Vectors and Magnitudes
<AB> = < 0-6 , 6-0, 8-10> = <-6 , 6 , -2>
<AC> = <8-6, 6-0, 0-10> = < 2, 6, -10>

\[\left| \left| AB \right| \right| = \sqrt{(-6)^2+6^2+(-2)^2} = 2\sqrt{19}~ft\]
\[\left| \left| AC \right| \right|=\sqrt{2^2+6^2+(-10)^2}=2\sqrt{35}~ft\]
Unit Vector In direction of each rope:
\[\lambda _{AB} = \frac{ <AB> }{ \left| \left| <AB> \right| \right| }=\frac{ 1 }{ 2\sqrt{19} }<-6, 6, -2>\]
\[\lambda _{AC}=\frac{ <AC> }{ \left| \left| <AC> \right| \right| }=\frac{ 1 }{ 2\sqrt{35} }<2, 6, -10>\]

Answer 8

Since you are given the magnitude of each Force and the coordinates, you can find the unit vectors along each line of action, like above, then multiply those by the magnitude of each force.

\[F _{AB} = \left| \left| F _{AB} \right| \right|\lambda _{AB} = [200~lb]*\frac{ 1 }{ 2\sqrt{19} }*<-6, 6, -2>\]
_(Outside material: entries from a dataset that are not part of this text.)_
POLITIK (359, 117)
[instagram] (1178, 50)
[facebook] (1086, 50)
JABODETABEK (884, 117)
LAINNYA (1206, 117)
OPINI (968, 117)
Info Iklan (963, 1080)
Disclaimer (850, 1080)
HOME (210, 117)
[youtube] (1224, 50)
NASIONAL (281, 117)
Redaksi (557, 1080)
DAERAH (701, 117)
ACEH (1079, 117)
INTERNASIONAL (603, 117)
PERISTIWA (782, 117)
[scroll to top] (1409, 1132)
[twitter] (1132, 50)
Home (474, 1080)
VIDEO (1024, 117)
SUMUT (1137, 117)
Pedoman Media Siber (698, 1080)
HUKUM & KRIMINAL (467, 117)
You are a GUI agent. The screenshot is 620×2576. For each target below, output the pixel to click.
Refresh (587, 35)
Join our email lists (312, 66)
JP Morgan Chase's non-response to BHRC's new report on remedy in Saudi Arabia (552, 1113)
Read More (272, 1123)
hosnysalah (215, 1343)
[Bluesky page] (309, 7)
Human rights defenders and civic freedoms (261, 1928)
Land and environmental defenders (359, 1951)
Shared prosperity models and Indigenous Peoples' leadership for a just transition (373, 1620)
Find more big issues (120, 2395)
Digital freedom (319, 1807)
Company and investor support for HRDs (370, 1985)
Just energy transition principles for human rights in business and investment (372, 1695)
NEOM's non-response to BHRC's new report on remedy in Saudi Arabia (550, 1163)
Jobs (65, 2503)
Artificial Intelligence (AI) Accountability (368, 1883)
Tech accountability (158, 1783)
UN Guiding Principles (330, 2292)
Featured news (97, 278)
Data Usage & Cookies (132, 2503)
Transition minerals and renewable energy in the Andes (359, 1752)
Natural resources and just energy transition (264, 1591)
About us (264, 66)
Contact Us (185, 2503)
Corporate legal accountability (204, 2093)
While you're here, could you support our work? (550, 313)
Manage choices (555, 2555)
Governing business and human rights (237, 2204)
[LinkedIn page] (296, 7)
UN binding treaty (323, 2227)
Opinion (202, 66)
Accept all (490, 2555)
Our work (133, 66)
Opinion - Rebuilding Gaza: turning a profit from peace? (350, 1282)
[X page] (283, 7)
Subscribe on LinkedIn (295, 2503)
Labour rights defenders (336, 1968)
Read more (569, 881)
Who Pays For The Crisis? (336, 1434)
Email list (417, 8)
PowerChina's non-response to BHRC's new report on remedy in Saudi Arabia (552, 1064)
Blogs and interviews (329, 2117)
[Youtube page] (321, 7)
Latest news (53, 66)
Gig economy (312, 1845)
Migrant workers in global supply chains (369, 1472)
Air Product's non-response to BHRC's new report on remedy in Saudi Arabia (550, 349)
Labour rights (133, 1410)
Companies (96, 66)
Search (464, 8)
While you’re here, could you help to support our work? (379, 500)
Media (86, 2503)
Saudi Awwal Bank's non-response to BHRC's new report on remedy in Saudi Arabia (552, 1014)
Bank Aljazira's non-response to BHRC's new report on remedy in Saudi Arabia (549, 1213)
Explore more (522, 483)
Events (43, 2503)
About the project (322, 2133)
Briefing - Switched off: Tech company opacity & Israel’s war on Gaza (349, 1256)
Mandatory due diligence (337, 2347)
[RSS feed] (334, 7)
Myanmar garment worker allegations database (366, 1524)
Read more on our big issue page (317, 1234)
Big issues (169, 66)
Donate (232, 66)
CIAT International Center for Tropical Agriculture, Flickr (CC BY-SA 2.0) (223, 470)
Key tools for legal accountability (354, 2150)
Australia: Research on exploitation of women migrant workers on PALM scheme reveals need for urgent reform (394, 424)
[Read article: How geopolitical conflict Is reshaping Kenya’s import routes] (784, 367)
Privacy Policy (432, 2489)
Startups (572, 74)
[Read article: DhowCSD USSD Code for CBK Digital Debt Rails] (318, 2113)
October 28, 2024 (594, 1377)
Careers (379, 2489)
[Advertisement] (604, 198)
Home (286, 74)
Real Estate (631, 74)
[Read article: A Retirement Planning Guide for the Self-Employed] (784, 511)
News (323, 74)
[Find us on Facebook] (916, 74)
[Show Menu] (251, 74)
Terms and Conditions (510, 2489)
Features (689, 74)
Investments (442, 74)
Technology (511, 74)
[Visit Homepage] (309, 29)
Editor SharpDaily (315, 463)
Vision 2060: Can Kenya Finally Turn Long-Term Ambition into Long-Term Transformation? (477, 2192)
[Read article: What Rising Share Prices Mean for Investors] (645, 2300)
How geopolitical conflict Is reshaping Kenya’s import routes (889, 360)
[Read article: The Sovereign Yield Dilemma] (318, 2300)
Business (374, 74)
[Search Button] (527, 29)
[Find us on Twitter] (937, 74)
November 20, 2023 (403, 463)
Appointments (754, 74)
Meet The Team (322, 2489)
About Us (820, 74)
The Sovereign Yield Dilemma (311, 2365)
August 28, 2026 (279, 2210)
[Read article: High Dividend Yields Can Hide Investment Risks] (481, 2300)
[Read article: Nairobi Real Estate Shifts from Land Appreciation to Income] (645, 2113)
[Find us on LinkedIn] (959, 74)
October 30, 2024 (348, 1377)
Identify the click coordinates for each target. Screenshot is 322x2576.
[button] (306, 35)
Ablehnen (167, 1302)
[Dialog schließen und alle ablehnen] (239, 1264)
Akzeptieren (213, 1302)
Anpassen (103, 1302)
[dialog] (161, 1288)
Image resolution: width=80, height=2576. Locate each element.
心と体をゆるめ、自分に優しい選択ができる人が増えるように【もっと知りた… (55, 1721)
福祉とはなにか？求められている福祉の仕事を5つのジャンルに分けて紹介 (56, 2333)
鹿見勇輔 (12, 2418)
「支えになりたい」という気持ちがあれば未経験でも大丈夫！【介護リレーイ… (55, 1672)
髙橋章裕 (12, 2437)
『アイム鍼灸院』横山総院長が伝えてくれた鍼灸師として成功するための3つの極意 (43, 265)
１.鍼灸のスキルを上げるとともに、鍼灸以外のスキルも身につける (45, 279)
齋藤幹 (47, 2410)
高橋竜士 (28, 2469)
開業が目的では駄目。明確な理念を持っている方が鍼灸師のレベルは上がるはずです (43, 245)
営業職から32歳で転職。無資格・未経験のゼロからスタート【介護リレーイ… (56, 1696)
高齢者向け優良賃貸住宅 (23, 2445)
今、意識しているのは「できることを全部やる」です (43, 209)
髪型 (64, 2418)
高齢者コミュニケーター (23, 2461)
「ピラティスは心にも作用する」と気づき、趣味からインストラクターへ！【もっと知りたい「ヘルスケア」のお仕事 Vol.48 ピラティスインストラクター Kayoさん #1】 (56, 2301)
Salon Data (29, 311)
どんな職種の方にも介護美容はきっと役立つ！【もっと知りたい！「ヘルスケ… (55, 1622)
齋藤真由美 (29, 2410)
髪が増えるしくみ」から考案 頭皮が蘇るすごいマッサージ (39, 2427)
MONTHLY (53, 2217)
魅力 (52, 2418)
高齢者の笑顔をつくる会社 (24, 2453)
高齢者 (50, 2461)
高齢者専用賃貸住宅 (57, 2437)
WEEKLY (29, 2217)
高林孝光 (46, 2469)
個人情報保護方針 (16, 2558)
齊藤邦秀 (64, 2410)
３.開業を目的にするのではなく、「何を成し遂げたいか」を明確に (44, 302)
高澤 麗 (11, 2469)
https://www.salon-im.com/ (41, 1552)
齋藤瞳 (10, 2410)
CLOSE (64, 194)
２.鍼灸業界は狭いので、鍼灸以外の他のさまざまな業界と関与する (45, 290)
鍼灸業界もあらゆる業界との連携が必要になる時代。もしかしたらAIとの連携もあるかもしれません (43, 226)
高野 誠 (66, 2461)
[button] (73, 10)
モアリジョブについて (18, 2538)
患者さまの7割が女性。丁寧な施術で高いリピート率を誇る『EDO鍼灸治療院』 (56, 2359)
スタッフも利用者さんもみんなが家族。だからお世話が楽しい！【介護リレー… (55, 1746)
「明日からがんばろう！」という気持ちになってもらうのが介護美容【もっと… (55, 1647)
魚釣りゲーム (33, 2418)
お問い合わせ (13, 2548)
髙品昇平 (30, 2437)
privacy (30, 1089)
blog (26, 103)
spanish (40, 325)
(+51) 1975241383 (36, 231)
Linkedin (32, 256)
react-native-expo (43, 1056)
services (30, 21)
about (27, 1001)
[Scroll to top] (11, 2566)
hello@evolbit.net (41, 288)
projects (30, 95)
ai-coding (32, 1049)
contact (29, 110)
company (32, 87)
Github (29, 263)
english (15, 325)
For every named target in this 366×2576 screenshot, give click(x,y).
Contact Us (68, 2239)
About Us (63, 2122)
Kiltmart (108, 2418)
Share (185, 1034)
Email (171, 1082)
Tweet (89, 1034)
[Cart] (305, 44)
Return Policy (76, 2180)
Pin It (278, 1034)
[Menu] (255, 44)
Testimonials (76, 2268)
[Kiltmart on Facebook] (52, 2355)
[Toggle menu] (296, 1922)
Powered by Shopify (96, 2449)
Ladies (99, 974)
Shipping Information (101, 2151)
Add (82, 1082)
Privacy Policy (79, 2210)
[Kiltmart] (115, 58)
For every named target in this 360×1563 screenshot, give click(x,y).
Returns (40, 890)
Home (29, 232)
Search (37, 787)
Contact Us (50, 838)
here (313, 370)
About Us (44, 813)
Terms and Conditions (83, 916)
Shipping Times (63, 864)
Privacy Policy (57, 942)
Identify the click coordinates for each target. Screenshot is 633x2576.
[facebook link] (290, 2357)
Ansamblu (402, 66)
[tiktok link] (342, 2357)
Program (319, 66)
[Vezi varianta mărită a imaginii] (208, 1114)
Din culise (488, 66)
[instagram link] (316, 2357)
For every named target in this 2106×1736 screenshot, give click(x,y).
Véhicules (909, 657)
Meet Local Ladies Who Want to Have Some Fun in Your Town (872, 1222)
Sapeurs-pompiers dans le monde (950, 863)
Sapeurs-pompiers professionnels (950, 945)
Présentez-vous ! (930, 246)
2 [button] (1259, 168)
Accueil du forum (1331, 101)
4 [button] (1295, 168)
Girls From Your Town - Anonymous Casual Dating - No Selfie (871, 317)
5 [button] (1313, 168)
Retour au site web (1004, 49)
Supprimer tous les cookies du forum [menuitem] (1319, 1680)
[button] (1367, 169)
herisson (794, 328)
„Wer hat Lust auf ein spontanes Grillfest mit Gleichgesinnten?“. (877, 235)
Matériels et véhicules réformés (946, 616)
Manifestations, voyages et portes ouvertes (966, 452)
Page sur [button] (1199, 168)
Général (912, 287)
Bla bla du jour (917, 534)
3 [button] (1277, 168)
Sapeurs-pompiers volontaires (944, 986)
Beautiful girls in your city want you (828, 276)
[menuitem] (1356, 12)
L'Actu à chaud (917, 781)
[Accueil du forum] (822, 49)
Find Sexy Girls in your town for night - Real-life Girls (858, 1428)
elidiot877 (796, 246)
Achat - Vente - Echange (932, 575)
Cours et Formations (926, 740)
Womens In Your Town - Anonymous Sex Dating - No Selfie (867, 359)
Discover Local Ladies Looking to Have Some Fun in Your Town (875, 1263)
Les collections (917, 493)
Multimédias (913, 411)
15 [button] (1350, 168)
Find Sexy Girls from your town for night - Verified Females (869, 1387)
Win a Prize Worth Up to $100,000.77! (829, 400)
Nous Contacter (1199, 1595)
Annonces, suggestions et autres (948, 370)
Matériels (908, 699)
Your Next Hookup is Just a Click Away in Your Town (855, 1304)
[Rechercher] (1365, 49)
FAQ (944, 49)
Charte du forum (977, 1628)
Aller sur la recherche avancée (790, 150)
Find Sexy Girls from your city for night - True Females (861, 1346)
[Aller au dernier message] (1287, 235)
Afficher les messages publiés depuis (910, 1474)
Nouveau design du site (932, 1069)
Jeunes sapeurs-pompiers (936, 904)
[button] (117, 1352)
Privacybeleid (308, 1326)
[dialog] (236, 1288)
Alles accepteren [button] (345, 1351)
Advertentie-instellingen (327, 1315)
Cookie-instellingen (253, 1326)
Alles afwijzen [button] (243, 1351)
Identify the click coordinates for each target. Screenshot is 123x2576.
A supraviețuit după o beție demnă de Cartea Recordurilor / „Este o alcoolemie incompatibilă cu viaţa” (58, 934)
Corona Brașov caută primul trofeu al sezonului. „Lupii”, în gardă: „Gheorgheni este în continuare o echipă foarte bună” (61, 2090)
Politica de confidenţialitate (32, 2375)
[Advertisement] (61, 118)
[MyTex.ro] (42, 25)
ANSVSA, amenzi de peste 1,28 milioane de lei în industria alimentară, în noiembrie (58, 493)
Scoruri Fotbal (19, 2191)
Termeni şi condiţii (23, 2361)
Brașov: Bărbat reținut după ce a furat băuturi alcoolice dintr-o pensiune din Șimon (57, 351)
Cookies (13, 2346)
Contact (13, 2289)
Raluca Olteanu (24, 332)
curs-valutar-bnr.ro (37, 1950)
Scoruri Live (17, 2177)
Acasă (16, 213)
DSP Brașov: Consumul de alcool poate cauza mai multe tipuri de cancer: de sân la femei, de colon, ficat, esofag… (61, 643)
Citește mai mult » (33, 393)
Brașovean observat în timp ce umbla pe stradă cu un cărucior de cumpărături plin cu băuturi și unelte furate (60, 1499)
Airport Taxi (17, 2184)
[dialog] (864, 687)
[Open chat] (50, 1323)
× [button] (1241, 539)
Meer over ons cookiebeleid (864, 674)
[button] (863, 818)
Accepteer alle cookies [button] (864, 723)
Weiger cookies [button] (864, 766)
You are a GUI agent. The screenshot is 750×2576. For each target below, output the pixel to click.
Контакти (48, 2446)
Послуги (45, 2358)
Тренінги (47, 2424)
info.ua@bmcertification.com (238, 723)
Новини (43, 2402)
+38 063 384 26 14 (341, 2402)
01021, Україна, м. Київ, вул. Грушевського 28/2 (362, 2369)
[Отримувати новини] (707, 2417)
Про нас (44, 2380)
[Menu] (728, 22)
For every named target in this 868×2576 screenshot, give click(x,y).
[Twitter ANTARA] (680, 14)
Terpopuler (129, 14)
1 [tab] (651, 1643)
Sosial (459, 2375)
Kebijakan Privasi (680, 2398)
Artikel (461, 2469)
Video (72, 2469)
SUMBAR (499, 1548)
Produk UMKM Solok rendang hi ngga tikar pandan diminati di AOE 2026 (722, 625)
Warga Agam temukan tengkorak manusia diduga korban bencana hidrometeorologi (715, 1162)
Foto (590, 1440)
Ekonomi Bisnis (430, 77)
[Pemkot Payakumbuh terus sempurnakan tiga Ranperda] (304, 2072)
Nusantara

\[F _{AC}=\left| \left| F _{AC} \right| \right|\lambda _{AC}= [100~lb]*\frac{ 1 }{ 2\sqrt{35}}*<2, 6 , -10> \]

Answer 9

The Resultant Force at point A is the sum of Force AB and Force AC.
\[R = \sum F = F _{AB}+F _{AC} = <(F _{ABx}+F _{ACx}), (F _{ABy}+F _{ACy}), (F _{ABz}+F _{ACz})>\]

Answer 10

Decimal approx...
\[F _{AB}=<-137.65,~ 137.65, -45.88>\]
\[F _{AC}=<16.90,~ 50.71, -84.52>\]

Answer 11

Add those to get the resultant Force at A, then use
\[\left| \left| R \right| \right|=\sqrt{R _{x}^{2}+R _{y}^{2}+R _{z}^{2}}\]

For the magnitude of the resultant force. If you want the angles, you can use the Direction Cosines.

Answer 12

Resultant R = < -120.75, 188.36, -130.4> lbf

Magnitude is about = 258.97 lbf

Give er a check, i went through it kinda fast.